▶ **Work to complete**
Transcribe the following rows verbatim, preserving every line without alteration.

(Data items)
— BEGIN —

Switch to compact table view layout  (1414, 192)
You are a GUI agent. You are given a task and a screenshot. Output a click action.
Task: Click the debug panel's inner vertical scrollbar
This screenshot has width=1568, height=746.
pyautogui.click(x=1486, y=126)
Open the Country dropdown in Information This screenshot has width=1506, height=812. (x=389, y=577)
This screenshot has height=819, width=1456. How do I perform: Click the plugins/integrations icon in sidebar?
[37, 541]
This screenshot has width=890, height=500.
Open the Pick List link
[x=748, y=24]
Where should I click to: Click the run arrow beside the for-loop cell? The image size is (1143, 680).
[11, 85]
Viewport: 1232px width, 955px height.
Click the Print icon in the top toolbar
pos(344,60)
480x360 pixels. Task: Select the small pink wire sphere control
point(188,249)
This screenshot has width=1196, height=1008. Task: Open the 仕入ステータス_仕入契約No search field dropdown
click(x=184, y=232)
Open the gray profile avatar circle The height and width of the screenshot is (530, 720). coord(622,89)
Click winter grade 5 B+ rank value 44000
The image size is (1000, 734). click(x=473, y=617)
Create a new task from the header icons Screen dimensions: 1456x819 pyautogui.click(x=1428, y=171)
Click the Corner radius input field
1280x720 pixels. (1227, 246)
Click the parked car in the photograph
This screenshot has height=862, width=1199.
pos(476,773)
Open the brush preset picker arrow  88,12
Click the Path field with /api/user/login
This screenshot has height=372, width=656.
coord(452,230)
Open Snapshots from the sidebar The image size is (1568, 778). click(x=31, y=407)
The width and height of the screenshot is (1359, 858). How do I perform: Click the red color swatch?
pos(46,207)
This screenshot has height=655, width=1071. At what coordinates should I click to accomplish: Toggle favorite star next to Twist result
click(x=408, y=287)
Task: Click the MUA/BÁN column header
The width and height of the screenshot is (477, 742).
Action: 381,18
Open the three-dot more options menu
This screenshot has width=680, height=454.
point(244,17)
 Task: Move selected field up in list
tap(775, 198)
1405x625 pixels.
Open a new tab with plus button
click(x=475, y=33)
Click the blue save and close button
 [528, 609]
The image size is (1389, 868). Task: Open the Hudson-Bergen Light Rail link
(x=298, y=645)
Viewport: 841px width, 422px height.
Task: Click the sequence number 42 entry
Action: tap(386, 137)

— END —

▶ **Solution for this exercise**
Switch to compact table view layout  (1414, 192)
You are a GUI agent. You are given a task and a screenshot. Output a click action.
Task: Click the debug panel's inner vertical scrollbar
This screenshot has width=1568, height=746.
pyautogui.click(x=1486, y=126)
Open the Country dropdown in Information This screenshot has width=1506, height=812. (x=389, y=577)
This screenshot has height=819, width=1456. How do I perform: Click the plugins/integrations icon in sidebar?
[37, 541]
This screenshot has width=890, height=500.
Open the Pick List link
[x=748, y=24]
Where should I click to: Click the run arrow beside the for-loop cell? The image size is (1143, 680).
[11, 85]
Viewport: 1232px width, 955px height.
Click the Print icon in the top toolbar
pos(344,60)
480x360 pixels. Task: Select the small pink wire sphere control
point(188,249)
This screenshot has width=1196, height=1008. Task: Open the 仕入ステータス_仕入契約No search field dropdown
click(x=184, y=232)
Open the gray profile avatar circle The height and width of the screenshot is (530, 720). coord(622,89)
Click winter grade 5 B+ rank value 44000
The image size is (1000, 734). click(x=473, y=617)
Create a new task from the header icons Screen dimensions: 1456x819 pyautogui.click(x=1428, y=171)
Click the Corner radius input field
1280x720 pixels. (1227, 246)
Click the parked car in the photograph
This screenshot has height=862, width=1199.
pos(476,773)
Open the brush preset picker arrow  88,12
Click the Path field with /api/user/login
This screenshot has height=372, width=656.
coord(452,230)
Open Snapshots from the sidebar The image size is (1568, 778). click(x=31, y=407)
The width and height of the screenshot is (1359, 858). How do I perform: Click the red color swatch?
pos(46,207)
This screenshot has height=655, width=1071. At what coordinates should I click to accomplish: Toggle favorite star next to Twist result
click(x=408, y=287)
Task: Click the MUA/BÁN column header
The width and height of the screenshot is (477, 742).
Action: 381,18
Open the three-dot more options menu
This screenshot has width=680, height=454.
point(244,17)
 Task: Move selected field up in list
tap(775, 198)
1405x625 pixels.
Open a new tab with plus button
click(x=475, y=33)
Click the blue save and close button
 [528, 609]
The image size is (1389, 868). Task: Open the Hudson-Bergen Light Rail link
(x=298, y=645)
Viewport: 841px width, 422px height.
Task: Click the sequence number 42 entry
Action: tap(386, 137)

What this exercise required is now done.